This is a python library and support scripts that allow manual and automated conversion of mass spectrometry databases/libraries formats.
It has been created to convert MGF libraries to MAT (and maybe it will just do that if nobody wants to continue working on it).
- File formats to manage
- Table format (TXT)
- NIST MS format (MSP)
- MAT format (improved from MSP)
- Massbank format (TXT)
- Mascot format (MGF)
- CFM-ID output
To convert a series of mgf files inside a single mat file:
$ cd src
$ python ./converter.py -o output.mat file1.mgf file2.mgf…
Or to stdout
$ cd src
$ python ./converter.py file1.mgf file2.mgf…
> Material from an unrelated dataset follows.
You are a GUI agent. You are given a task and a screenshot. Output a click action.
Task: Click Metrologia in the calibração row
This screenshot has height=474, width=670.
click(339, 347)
The mstype (default MS1) can be specified with option -t
$ cd src
$ python ./converter.py -t MS2 file1.mgf file2.mgf…
To merge one ms and a msms (only works with MGF as input and MAT as output for now):
$ cd src
$ python ./merger.py -1 ms1.mgf -2 ms2.mgf -o output.mat -n "Name of the merged"
Or to stdout:
$ cd src
$ python ./merger.py -1 ms1.mgf -2 ms2.mgf -n "Name of the merged"
Name is used to give a name to the merged spectrum
BLOCK1
<newline>
BLOCK2
…
NAME:
PRECURSORMZ:
PRECURSORTYPE:
IONMODE: Positive or Negative
Num Peaks: x (where x is number of peaks)
mz intensity pairs (tab, comma or space delimited)
INSTRUMENTTYPE:
INSTRUMENT:
SMILES:
INCHIKEY:
COLLISIONENERGY:
FORMULA:
RETENTIONTIME:
SPECTRUMTYPE: (ex Centroid)
Comment
allows to put both MS1 and MS2 in the DB adds the required parameter "MSTYPE:" that should be MS1 and MS2
MS1 and MS2 have to follow each other. example
NAME:…
…
MSTYPE: MS1
Num Peaks: 2
123 456
789 410
MSTYPE: MS2
Num Peaks: 2
60 41
123 456
« If you want to perform the MS/MS peak annotation with the known structure, prepare two fields including FORMULA and SMILES. The formula and SMILES of the neutralized structure should be made.» (source: http://prime.psc.riken.jp/Metabolomics_Software/MS-FINDER/MSFINDER-Tutorial-VS2.pdf)